Output each record below exactly, leaving any picture out of the copy.

▸ **INFORMATION GIVEN**:
==============================

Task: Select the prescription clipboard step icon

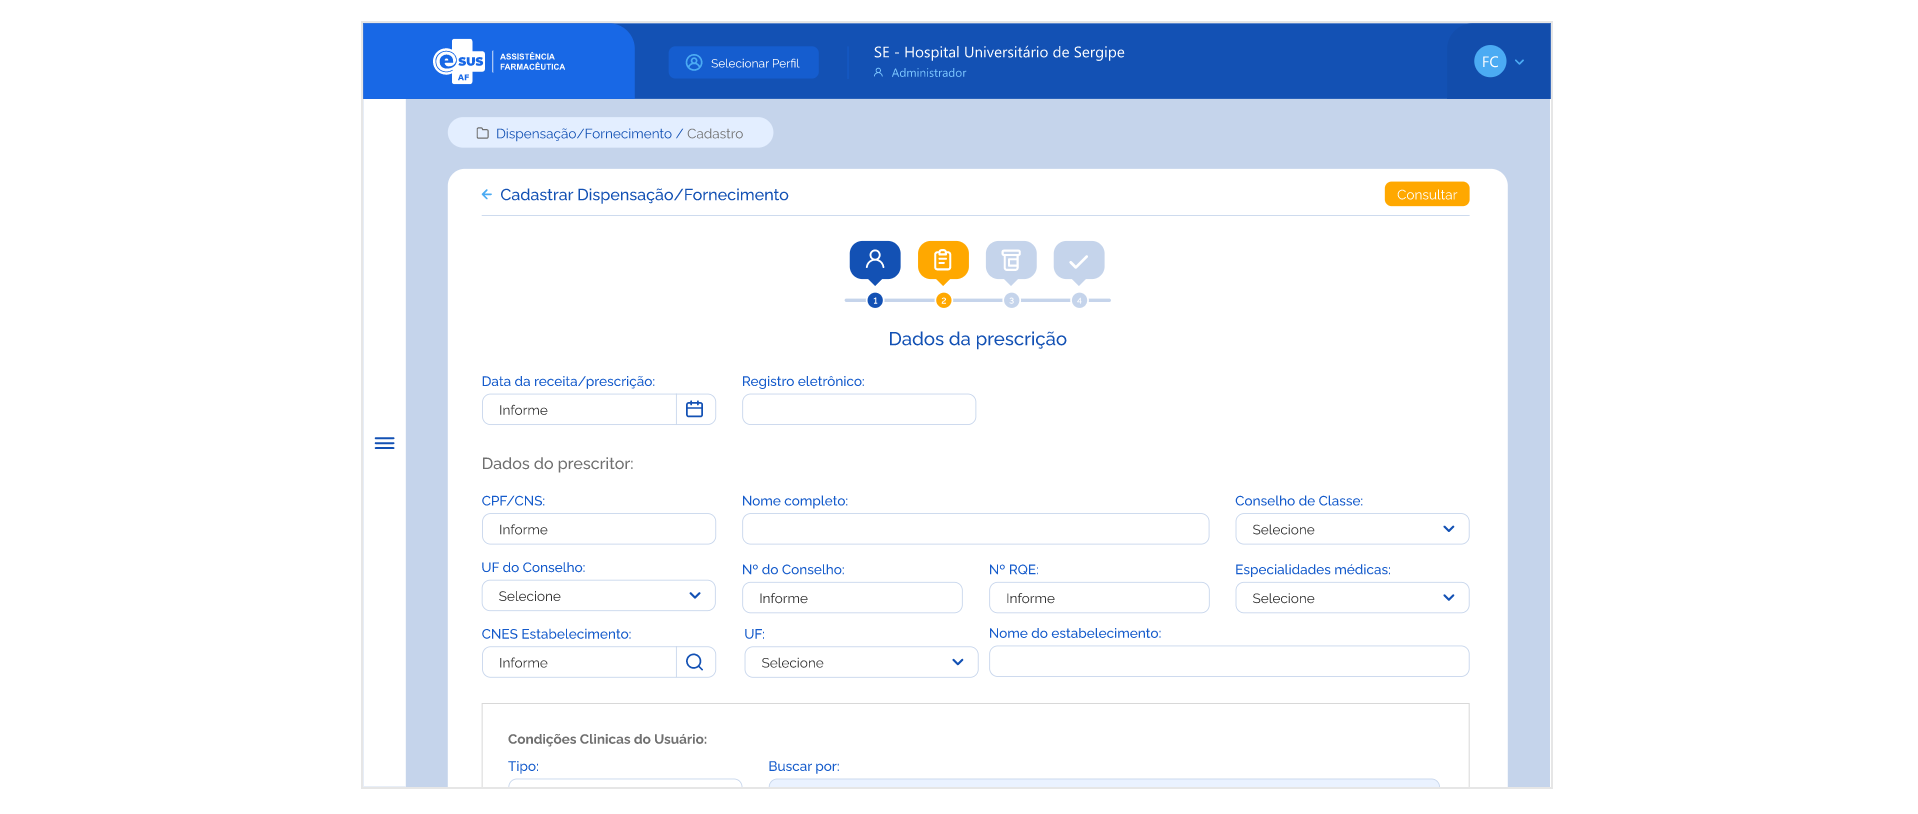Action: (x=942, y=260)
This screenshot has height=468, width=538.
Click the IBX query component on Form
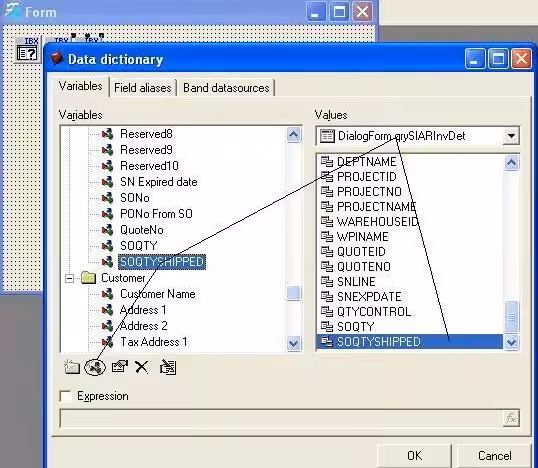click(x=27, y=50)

==============================

▸ **SOLUTION TO THE PROBLEM**:
Task: Select the prescription clipboard step icon

Action: (x=942, y=260)
This screenshot has height=468, width=538.
Click the IBX query component on Form
click(x=27, y=50)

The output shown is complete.